审计业务范围
如前所述,审计业务程序帮助内部审计师实现审计活动目标。同样的,审计活动目标和程序细化了审计业务范围。审计业务范围确立了内部审计的界限。本质上,审计业务范围就是具体说明了内部审计师将要检查什么活动和不会检查什么活动。审计业务的范围应该根据审计业务的目标来确定,应能足以实现审计业务目标。根据上述的内部审计目标,审计业务范围一般包括组织的治理、经营及信息系统,应考虑到相关的系统、记录、人力及包括受第三方控制的实物财产。如果内部审计师在开展工作时对业务范围有保留,应与被审计单位就这些保留进行讨论,决定是否继续进行审计工作。审计业务范围的大小与被审计单位的信息系统或经营系统本身及所要求的审查深度有关。如在对内部控制系统的审计中,审计业务范围可以包括:
■对内部控制系统的恰当性进行审查。确定现有的系统是否能提供适当的保证,使企业组织的任务和目标能高效、经济地实现;
■审查内部控制系统的有效性。确认该系统能否如预期的那样起作用;
■对执行效果进行审查。确认组织的任务和目标是否已经完成。
在对公司财务部门局域网的安全性审计中,确定审计范围时,除局域网安全性外,也应考虑公司其他应用敏感数据的局域网的安全程度。

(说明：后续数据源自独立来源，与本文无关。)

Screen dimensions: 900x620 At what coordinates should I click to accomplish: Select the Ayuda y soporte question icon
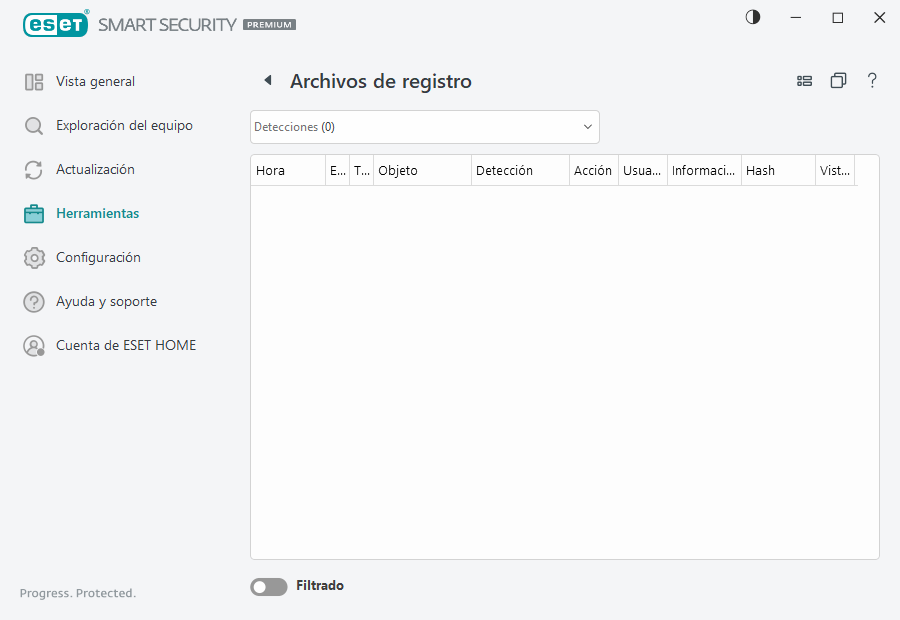point(35,301)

范围的陈述还应该包括审计工作性质和程度的描述和相关信息如已经审阅过的时间段。
范围的局限性
在第一章第二个问题“保持独立性和客观性”中讨论过,内部审计活动中任何限制其完成审计业务的限制都要进行沟通,最好以书面的形式报送董事会、审计委员会和其他相关管理机构。